Ducey was involved in a strange set of transactions in 2000. The Phillies traded him to Toronto on July 26 for minor-leaguer John Sneed. Then, on August 7, he was traded back to the Phillies for Mickey Morandini. Morandini himself was returning to the Phillies, who had previously traded him away to the Cubs for Doug Glanville. Weird.

There is no truth to the rumor that Rob's middle name is "made a".
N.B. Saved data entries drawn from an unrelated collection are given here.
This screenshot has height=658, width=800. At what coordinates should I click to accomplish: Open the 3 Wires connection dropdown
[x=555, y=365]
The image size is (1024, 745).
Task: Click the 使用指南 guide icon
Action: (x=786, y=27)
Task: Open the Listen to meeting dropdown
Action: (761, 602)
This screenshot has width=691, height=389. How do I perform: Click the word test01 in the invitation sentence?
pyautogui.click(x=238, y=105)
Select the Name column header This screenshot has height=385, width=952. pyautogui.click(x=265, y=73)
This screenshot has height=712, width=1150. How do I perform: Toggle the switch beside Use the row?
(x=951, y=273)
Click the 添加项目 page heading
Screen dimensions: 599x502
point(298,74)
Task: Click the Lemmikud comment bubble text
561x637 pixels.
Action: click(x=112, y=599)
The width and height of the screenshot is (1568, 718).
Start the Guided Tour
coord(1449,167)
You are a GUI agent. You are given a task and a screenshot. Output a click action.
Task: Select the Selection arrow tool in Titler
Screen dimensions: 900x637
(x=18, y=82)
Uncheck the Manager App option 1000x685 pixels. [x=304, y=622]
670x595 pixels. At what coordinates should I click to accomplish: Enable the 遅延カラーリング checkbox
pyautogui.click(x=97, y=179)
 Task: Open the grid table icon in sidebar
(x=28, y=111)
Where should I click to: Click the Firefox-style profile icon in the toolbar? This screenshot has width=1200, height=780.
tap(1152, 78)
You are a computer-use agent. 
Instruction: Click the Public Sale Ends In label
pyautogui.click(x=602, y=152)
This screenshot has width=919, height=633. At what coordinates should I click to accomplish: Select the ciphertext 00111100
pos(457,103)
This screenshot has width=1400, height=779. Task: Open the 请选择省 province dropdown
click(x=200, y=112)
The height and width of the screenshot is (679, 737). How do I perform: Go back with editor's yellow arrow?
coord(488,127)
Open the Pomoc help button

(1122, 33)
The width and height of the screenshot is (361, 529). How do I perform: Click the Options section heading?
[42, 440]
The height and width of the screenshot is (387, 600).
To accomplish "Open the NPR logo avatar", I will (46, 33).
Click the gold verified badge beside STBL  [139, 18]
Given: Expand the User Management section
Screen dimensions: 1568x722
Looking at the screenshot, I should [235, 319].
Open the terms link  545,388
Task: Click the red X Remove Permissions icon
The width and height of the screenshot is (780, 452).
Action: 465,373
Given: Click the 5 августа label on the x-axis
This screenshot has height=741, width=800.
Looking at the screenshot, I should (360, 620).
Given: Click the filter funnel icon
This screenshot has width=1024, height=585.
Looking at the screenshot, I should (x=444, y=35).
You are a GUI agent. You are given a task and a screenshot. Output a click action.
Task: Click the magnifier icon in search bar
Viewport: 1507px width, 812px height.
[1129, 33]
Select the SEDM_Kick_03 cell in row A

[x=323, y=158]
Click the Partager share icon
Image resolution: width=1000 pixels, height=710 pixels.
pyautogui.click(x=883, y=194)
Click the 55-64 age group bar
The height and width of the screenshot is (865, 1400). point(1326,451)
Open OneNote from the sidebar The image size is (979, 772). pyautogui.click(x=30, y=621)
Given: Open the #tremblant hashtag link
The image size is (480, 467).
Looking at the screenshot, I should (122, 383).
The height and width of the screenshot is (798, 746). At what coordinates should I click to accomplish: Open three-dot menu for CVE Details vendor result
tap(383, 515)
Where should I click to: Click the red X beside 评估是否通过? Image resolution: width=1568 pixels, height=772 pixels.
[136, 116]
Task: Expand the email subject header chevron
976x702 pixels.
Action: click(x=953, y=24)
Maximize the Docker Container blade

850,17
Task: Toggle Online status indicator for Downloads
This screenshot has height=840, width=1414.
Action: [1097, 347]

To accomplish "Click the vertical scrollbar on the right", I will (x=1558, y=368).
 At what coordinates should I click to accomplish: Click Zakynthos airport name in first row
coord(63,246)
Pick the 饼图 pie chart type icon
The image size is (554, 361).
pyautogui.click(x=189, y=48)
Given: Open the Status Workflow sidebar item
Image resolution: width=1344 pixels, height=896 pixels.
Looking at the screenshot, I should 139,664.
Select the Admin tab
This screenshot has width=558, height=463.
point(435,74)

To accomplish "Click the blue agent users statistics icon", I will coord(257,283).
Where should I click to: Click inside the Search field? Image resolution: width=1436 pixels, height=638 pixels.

Cool stat: Ducey had exactly two walk-off plate appearances. They were both bases loaded walks in the bottom of the 10th inning. Neat. Plus, one came against California while he was with Toronto, and the other came with California against Milwaukee.

Sunday, May 11, 2008

#437 Fred Manrique

Why this card is awesome: Because I can't figure out what's in the background. I guess it's very blurry fans sitting in the stands, but it looks sort of like they are sitting on a grassy hillside.

The White Sox color scheme for this 1988 Topps set is really starting to irritate me. Why oh why did they think that hot pink made sense? Or pea green? The White Sox, at this time, wore white, red, and blue. You'd think that they could have picked at least one of those colors.

Cool stat: For players with at most 65 walks in their careers, Manrique has the 14th most strikeouts since 1901, pitchers excluded of course. That's a pretty damn interesting list, led by Bill Schroeder, whose card we saw way back when at the beginning of this blog. Current White Sox GM Ken Williams is on there, as is Rangers manager Ron Washington. And current #1 catcher for the Yankees, Jose Molina, is high up as well.

#436 Mike Bielecki

Why this card is awesome: Because, wow, 19 wins in a minor league season is pretty darn good. See the back of the card.

Bielecki once got traded at the tail end of the season to the Braves as they were entering the post-season. It was a weird trade at the time because Bielecki was not eligible to be on the post-season roster although he pitched a couple of games for them in the regular season.

Cool stat: Bobby Bonilla hit the most homers (4) off Bielecki, and 3 of them came in a span of 5 days in 1990. Bonilla hit him really well.